● Exercise: Two lines in the data below mark the range: the one with "This screenshot has height=245, width=269." and the one with "Select the App". Return both, along with every line between them, exactly.

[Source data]
______

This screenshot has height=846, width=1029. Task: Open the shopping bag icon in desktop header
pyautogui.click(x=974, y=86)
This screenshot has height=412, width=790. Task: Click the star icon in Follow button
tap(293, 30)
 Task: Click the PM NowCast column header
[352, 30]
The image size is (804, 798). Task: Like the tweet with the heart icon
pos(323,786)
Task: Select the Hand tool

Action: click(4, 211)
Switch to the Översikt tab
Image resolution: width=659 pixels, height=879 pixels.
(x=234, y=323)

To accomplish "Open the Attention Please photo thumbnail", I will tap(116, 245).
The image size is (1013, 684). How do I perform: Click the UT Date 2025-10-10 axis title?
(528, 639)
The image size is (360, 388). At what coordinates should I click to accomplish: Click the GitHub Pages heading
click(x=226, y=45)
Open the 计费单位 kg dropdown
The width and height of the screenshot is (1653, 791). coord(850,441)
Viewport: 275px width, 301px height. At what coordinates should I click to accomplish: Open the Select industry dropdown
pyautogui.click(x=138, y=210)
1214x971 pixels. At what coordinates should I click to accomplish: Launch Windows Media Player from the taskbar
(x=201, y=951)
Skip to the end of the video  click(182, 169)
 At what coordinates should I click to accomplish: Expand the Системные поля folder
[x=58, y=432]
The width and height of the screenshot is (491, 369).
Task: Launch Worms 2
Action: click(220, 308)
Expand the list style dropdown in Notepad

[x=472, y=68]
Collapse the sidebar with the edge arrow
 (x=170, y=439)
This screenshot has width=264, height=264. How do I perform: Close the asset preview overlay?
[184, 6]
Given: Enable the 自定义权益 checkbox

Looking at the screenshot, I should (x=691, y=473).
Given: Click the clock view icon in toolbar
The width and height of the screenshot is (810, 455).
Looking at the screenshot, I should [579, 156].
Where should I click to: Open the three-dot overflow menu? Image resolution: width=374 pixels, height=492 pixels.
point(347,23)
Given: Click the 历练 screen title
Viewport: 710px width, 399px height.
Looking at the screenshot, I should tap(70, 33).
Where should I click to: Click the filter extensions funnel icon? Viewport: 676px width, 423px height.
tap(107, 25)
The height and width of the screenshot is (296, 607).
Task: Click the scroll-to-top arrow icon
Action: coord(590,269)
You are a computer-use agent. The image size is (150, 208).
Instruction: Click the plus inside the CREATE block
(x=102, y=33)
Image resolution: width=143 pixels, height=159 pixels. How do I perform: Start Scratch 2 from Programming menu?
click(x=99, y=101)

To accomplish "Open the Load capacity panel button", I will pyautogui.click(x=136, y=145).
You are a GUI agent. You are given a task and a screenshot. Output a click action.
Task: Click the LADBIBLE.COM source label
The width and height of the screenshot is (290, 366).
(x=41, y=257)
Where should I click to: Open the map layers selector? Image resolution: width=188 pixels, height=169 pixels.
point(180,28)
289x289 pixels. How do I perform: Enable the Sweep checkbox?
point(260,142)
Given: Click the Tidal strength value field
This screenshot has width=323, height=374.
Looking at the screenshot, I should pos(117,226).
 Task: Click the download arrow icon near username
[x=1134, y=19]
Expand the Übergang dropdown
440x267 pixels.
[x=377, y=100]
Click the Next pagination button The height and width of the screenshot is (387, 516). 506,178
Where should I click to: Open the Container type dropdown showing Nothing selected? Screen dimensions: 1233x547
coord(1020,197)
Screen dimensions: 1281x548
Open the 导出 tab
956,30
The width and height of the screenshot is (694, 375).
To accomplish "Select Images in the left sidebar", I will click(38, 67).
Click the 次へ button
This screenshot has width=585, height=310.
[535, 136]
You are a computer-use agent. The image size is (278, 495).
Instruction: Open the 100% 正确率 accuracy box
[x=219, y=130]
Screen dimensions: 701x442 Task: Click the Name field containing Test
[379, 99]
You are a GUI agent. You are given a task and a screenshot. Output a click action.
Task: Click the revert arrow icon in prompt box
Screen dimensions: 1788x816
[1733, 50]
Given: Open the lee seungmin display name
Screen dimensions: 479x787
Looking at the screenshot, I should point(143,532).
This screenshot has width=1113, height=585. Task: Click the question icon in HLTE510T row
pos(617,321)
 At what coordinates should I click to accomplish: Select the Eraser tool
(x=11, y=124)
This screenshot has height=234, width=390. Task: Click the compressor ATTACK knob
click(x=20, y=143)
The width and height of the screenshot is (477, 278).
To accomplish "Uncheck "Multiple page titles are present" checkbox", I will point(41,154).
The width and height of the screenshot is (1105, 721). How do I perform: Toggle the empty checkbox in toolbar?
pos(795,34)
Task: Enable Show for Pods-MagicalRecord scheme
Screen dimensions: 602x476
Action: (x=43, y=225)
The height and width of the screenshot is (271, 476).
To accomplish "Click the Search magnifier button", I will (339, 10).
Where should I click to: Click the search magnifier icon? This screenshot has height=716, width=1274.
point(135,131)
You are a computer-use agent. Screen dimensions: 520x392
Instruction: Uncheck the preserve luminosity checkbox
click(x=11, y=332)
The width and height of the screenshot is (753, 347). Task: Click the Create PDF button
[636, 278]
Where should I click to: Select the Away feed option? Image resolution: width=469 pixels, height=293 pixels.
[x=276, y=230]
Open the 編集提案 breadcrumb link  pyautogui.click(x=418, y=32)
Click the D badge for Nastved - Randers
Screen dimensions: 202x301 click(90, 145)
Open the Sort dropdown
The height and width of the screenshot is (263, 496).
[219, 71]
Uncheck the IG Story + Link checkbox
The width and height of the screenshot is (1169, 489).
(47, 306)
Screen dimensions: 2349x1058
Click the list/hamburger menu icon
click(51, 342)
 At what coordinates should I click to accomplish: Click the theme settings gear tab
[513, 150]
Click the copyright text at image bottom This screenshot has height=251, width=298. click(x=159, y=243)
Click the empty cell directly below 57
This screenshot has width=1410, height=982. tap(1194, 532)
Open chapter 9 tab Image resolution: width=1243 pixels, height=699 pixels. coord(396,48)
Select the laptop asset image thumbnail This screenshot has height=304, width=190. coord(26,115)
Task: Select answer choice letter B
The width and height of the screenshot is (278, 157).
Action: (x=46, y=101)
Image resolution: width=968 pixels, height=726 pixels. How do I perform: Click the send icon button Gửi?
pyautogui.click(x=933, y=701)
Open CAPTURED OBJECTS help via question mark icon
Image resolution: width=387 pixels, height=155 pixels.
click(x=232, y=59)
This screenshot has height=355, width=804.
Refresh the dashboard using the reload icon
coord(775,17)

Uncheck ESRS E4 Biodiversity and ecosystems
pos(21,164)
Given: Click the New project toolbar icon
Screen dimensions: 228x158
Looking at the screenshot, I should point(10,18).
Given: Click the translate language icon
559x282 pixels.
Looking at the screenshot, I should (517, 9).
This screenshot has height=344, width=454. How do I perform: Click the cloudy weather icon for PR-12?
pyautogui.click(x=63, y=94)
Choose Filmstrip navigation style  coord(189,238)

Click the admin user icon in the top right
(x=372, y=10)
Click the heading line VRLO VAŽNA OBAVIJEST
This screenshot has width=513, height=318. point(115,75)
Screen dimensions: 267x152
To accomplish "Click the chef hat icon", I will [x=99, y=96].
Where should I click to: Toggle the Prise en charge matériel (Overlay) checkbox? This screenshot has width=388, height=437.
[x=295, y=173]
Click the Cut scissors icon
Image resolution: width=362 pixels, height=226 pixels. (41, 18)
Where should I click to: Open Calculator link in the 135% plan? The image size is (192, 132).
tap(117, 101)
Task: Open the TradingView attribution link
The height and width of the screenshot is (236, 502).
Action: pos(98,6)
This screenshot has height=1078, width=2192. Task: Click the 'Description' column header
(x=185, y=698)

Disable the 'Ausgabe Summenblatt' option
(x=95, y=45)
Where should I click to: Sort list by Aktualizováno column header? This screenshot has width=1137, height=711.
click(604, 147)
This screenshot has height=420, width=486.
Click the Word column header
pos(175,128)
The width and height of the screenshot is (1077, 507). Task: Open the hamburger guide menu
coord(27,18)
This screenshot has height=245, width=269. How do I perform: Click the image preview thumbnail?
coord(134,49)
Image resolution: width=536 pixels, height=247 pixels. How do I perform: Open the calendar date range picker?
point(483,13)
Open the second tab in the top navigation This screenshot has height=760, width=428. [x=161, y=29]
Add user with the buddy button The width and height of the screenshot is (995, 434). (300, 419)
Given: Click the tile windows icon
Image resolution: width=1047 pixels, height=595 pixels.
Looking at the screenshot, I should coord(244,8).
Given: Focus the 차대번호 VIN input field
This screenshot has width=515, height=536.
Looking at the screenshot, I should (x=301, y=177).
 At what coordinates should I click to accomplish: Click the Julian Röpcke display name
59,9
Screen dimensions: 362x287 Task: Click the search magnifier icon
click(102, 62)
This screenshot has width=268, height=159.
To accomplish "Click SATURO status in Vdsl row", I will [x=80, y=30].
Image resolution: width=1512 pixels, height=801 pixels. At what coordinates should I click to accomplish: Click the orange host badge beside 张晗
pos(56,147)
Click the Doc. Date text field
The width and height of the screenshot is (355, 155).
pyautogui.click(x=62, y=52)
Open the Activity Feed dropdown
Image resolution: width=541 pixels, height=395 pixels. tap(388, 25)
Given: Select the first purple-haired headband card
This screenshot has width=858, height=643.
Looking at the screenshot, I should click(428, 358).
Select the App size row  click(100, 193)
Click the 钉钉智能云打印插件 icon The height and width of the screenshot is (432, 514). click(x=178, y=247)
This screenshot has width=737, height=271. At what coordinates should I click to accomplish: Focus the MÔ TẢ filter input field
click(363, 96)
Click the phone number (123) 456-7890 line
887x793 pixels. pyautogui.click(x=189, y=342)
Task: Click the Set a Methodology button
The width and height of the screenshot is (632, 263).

______

● Exercise answer:
This screenshot has height=245, width=269. How do I perform: Click the image preview thumbnail?
coord(134,49)
Image resolution: width=536 pixels, height=247 pixels. How do I perform: Open the calendar date range picker?
point(483,13)
Open the second tab in the top navigation This screenshot has height=760, width=428. [x=161, y=29]
Add user with the buddy button The width and height of the screenshot is (995, 434). (300, 419)
Given: Click the tile windows icon
Image resolution: width=1047 pixels, height=595 pixels.
Looking at the screenshot, I should coord(244,8).
Given: Focus the 차대번호 VIN input field
This screenshot has width=515, height=536.
Looking at the screenshot, I should (x=301, y=177).
 At what coordinates should I click to accomplish: Click the Julian Röpcke display name
59,9
Screen dimensions: 362x287 Task: Click the search magnifier icon
click(102, 62)
This screenshot has width=268, height=159.
To accomplish "Click SATURO status in Vdsl row", I will [x=80, y=30].
Image resolution: width=1512 pixels, height=801 pixels. At what coordinates should I click to accomplish: Click the orange host badge beside 张晗
pos(56,147)
Click the Doc. Date text field
The width and height of the screenshot is (355, 155).
pyautogui.click(x=62, y=52)
Open the Activity Feed dropdown
Image resolution: width=541 pixels, height=395 pixels. tap(388, 25)
Given: Select the first purple-haired headband card
This screenshot has width=858, height=643.
Looking at the screenshot, I should click(428, 358).
Select the App size row  click(100, 193)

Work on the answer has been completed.